A layout is any callable `(nodes, edges) -> {id: column}`. The default is `layered_layout`; pass your own to `WidgetDAG(..., layout=...)` to swap in a different algorithm.


Assign each node a column (0 = leftmost).


Longest-path layering, then pull every node rightward to sit just before its earliest child. That keeps edges between adjacent columns for pipeline/tree shapes, so arcs stay inside the empty column gaps and never cross a widget. (True long edges would still skip -- that needs dummy waypoint nodes; a job for a future layout strategy.)


A layout is just `(nodes, edges) -> {id: column}`; pass your own to `WidgetDAG(..., layout=...)` to swap in a different algorithm.

 Source code in `wigglystuff/widget_dag.py`

```
def layered_layout(nodes, edges):
    """Assign each node a column (0 = leftmost).

    Longest-path layering, then pull every node rightward to sit just before
    its earliest child. That keeps edges between adjacent columns for
    pipeline/tree shapes, so arcs stay inside the empty column gaps and never
    cross a widget. (True long edges would still skip -- that needs dummy
    waypoint nodes; a job for a future layout strategy.)

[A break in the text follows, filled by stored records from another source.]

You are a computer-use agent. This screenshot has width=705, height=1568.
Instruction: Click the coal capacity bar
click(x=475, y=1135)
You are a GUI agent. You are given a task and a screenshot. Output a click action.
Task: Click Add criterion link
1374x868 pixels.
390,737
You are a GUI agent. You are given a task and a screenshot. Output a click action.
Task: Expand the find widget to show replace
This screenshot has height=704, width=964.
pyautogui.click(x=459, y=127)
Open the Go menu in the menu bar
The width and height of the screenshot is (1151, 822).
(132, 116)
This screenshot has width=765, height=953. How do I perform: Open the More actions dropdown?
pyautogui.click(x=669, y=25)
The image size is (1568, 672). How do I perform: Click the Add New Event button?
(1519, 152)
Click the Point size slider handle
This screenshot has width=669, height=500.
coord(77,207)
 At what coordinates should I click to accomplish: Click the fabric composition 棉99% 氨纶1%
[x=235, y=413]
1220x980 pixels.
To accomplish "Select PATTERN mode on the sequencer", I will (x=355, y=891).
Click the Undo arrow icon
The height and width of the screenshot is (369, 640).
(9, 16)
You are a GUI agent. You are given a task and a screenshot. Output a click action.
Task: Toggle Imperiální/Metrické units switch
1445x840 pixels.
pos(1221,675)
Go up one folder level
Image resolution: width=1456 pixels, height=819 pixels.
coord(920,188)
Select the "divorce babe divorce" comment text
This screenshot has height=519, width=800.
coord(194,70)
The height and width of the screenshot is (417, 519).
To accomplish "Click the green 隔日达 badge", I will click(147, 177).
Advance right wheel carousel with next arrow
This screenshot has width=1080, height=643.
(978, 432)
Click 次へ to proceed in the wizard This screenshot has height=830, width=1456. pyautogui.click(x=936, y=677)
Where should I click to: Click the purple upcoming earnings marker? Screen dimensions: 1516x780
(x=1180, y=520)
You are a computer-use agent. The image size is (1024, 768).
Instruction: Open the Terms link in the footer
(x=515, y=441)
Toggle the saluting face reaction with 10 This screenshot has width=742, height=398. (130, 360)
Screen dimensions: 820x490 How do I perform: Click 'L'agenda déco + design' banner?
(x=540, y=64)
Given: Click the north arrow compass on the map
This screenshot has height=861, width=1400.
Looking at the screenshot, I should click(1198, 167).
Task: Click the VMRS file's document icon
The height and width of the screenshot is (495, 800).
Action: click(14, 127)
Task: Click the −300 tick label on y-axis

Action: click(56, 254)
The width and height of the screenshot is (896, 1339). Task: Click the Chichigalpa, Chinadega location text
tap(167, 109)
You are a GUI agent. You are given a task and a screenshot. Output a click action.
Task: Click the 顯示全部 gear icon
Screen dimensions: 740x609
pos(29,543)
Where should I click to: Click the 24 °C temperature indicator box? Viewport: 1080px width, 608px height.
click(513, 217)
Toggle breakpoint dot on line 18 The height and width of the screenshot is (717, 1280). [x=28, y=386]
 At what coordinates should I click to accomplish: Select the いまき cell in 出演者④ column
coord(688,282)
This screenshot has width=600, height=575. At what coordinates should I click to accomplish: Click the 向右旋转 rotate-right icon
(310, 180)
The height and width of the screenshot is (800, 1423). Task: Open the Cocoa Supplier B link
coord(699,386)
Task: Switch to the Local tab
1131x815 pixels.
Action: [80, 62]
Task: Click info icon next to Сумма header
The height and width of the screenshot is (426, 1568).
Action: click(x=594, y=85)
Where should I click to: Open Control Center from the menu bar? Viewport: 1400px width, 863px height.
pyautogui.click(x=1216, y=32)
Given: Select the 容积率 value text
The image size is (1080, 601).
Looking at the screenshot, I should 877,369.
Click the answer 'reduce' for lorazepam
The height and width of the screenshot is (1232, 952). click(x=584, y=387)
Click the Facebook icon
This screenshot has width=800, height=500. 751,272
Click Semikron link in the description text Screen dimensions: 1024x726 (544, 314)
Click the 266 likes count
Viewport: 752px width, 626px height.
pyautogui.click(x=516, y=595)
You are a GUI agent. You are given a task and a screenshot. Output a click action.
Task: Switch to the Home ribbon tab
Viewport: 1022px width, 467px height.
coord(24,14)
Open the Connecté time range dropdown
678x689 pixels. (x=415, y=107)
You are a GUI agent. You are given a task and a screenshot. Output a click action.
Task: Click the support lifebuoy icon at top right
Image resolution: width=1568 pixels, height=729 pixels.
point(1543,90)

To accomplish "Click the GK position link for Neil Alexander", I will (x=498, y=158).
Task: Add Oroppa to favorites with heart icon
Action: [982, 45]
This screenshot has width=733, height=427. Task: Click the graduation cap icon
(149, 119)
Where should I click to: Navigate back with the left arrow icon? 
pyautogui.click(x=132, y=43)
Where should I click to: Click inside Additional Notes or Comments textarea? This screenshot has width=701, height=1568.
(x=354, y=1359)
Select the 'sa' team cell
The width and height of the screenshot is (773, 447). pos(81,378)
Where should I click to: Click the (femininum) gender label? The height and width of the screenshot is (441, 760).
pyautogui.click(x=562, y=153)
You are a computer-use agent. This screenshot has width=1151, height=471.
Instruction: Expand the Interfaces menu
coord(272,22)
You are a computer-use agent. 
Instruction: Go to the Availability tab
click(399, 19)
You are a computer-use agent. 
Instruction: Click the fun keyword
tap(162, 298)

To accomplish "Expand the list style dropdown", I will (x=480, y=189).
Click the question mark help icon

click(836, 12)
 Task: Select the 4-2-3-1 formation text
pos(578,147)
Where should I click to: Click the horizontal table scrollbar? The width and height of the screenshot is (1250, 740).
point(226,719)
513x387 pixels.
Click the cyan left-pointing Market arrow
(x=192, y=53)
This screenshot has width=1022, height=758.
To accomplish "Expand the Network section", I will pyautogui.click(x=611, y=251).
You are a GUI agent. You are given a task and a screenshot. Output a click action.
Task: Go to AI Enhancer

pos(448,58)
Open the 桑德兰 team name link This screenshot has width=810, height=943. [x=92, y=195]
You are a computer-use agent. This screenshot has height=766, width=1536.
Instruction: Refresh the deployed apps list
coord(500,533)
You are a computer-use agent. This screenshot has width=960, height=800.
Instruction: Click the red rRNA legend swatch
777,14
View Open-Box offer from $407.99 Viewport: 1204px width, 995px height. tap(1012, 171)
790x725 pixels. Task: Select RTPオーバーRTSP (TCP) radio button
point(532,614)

    A layout is just ``(nodes, edges) -> {id: column}``; pass your own to
    ``WidgetDAG(..., layout=...)`` to swap in a different algorithm.
    """
    parents = {k: [] for k in nodes}
    children = {k: [] for k in nodes}
    for src, dst in edges:
        parents[dst].append(src)
        children[src].append(dst)
    col = {}

    def longest(k):
        if k not in col:
            col[k] = 0 if not parents[k] else 1 + max(longest(p) for p in parents[k])
        return col[k]

    for k in nodes:
        longest(k)
    changed = True
    while changed:  # pull right: latest column still left of every child
        changed = False
        for k in nodes:
            if children[k]:
                latest = min(col[c] for c in children[k]) - 1
                if latest > col[k]:
                    col[k] = latest
                    changed = True
    return col
```


## Notes


`WidgetDAG` is a marimo-only display helper. Its arrow overlay reaches into marimo's rendered DOM to draw connections in the same coordinate space as the node boxes, so it is not wired for plain Jupyter. The nodes stay live and reactive — embedding a widget (e.g. a `Matrix` or `Paint`) as a node keeps it interactive, and editing it re-runs the cell that built the DAG.